Lettre ouverte au directeur de la banque Santander.

M. le Directeur Général,



Je viens de recevoir et de parcourir l'enthousiaste missive que vous m'avez faite parvenir. Celle-ci, dactylographiée et imprimée sur un papier d'une qualité rare, honorée en son pied de la présence de votre signature simili-manuscrite, m'a empli d'une saveur aigre-douce, pour ne pas dire, en paraphrasant un grand artiste belge, d'un arrière-goût salement dégueulasse.

L'objet de cette lettre a les allures d'une bonne nouvelle. J'aurai désormais le privilège d'être exonéré de toutes les commissions de service que je vous payais autrefois. Et ce n'est pas tout ! J'ai même plein droit au réductions tarifaires et autres avantages que vous avez négociés pour moi avec nombre de vos partenaires. Loisirs, intérieur, santé, communication... une merveille.

Évidemment, vous ne manquez pas de me faire remarquer que je suis un client privilégié. A grand renfort de flatterie, vous m'expliquez les raisons qui vous ont incités à m'octroyer ces avantages. Je suis un bon client, mon salaire tombe tous les mois, mon argent vous permet de gagner le votre... il semble s'agir d'un juste retour des choses. Vous me faites même parvenir une jolie carte plastifiée "queremos ser tu banco" qui confirmera à qui veut l'entendre la stabilité de ma situation économique. Oui mais voilà, vous n'oubliez pas non plus de me faire remarquer, M. le directeur général, que ces avantages me seraient supprimés, si mes revenus annuels devenaient inférieurs au seuil annuel fatidique de la douzaine de milliers d'unités de nos devises.

Pour parler crument. Les riches et les pauvres seront traités de manières différentes. Les premiers seront choyés, les seconds saignés au quatre veines. Une sorte de discrimination positive à l'envers... (Tiens ! L'apocope de cette formule m'est familière. 180+180=360...)

Vous vous revendiquez, par le biais de votre site internet, de valeurs humanistes de responsabilité sociale, grandes et belles idées. Cela constitue un bel exemple, s'il en est, de double discours.

Le marketing est ce qu'il est.
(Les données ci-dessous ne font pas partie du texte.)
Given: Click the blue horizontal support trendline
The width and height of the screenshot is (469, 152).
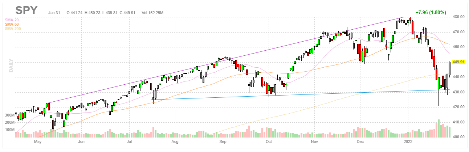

Eludons ces déclarations. Soyons pragmatique. La vrai question est: "Peut on demander aux banques qu'elles soient solidaires ? S'agit-il de leur responsabilité ?"

Le monde moderne est ainsi fait que votre banque, ou tout autre organisme capable d'effectuer de massives opérations boursières, à le pouvoir de réduire en charpie sur une simple décision financière tout un secteur de notre économie. Il vous suffit d'en retirer vos billes, vous ne payeriez même pas de taxe. Vous pouvez, M. le directeur général, envoyer un millier de mes semblables faire la queue devant les bureaux déjà surpeuplés de nos services sociaux. La loi vous le permet, elle ne sert plus l'intérêt collectif.

Vous avez ce pouvoir. Vous avez le pouvoir de pression auprès de nos états, de nos gouvernements. Vous pouvez leur exiger ce que bon vous semblera. Nos institutions sont vos otages. La main qui donne est au dessus de celle qui reçoit, vous l'avez bien compris. Sachez que tout pouvoir sur autrui implique une responsabilité. Si la loi ne sert plus l'intérêt du peuple, alors la loi est illégale.

M. le directeur, permettez-moi de vous faire humblement part d'un conseil. Si vous ne voulez pas que le peuple, le jour où les marchés financiers lui seront plus familiers, vienne jusque dans vos bras, vous rendre la monnaie de vos commissions. Rendez les armes. Rendez le pouvoir au peuple. Cessez vos pressions impies sur nos législateurs.

Vos corporations seront les premières visées.

Cordialement,



Un client amer. Un citoyen souverain.